──────── Data supplied
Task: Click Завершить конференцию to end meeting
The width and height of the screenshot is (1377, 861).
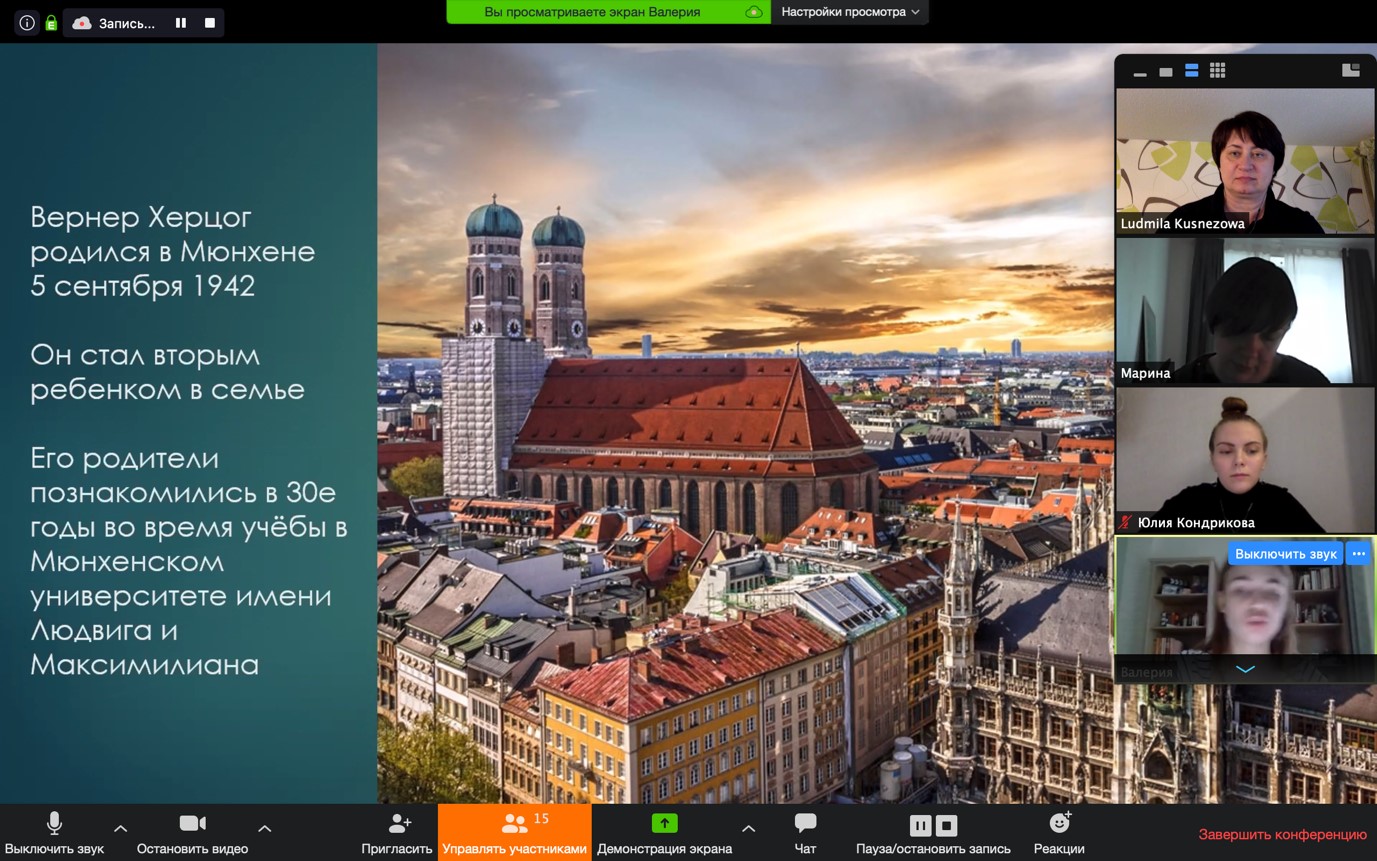Action: pos(1282,834)
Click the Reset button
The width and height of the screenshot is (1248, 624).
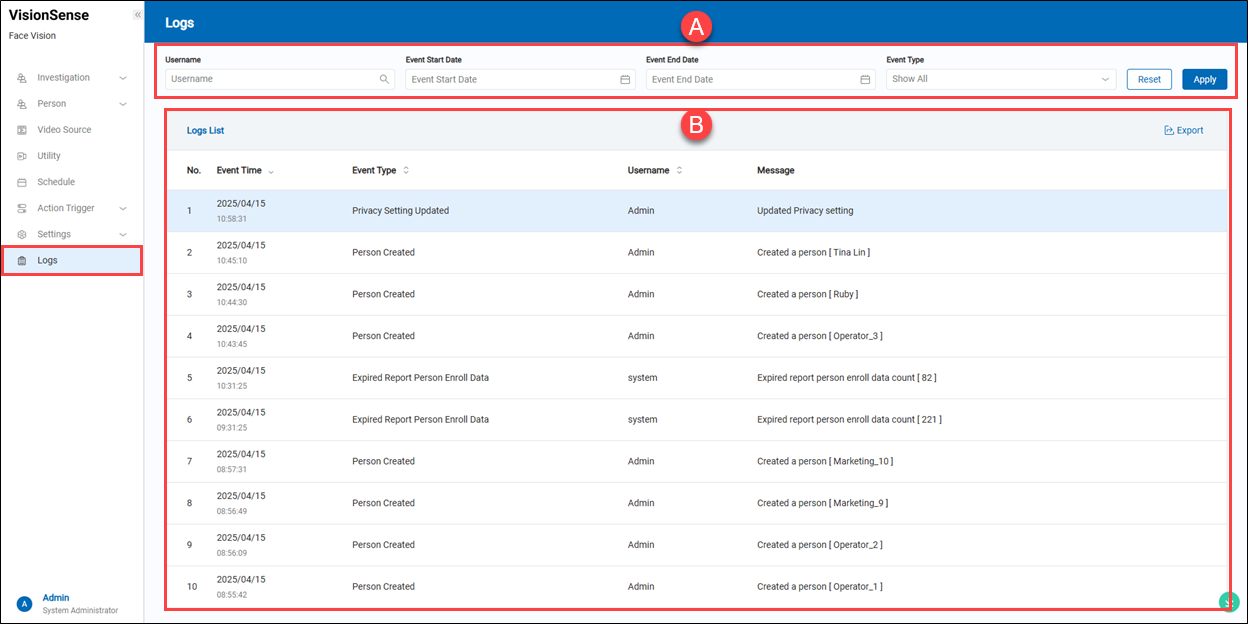click(1149, 79)
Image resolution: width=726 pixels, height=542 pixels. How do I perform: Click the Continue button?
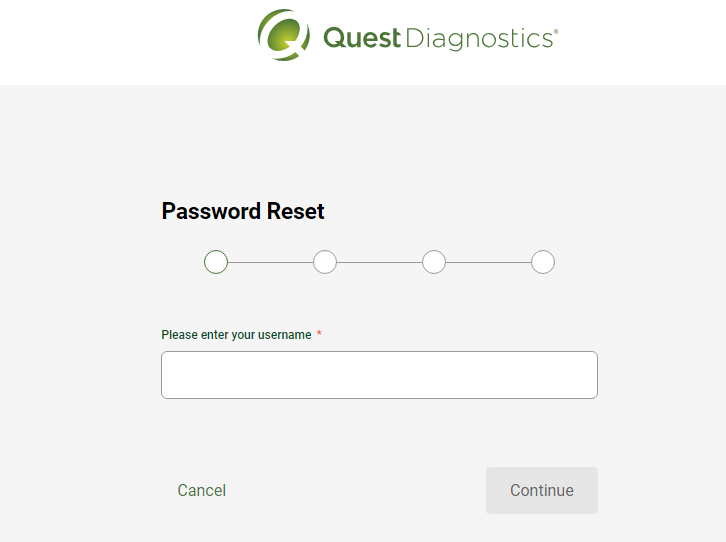[x=542, y=490]
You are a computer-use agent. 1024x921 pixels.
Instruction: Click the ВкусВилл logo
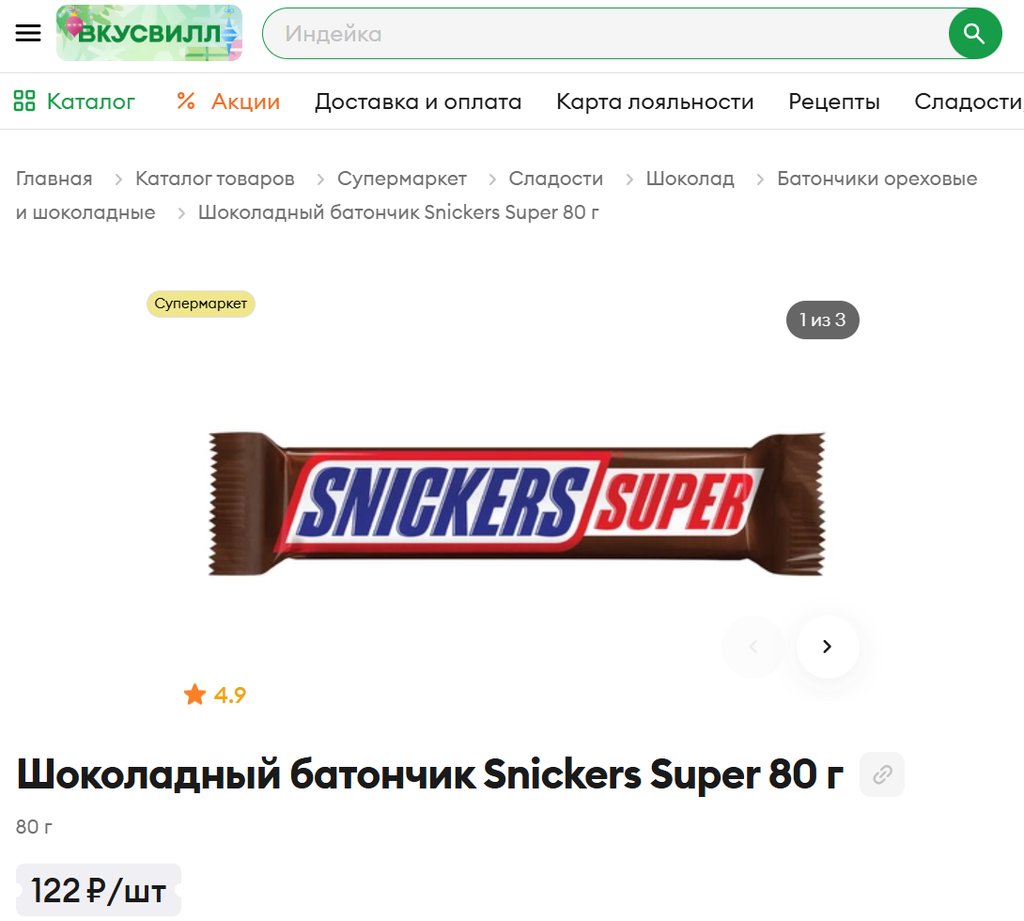(149, 33)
────────────────
Exercise prompt =>
Please copy the data above word for word, but only from the line that contains "The width and height of the screenshot is (1377, 861)." through the final line, both included, and without the pictures.

Written answer =>
The width and height of the screenshot is (1377, 861).
Action: pos(1282,834)
Click the Reset button
The width and height of the screenshot is (1248, 624).
click(1149, 79)
Image resolution: width=726 pixels, height=542 pixels. How do I perform: Click the Continue button?
[x=542, y=490]
You are a computer-use agent. 1024x921 pixels.
Instruction: Click the ВкусВилл logo
(149, 33)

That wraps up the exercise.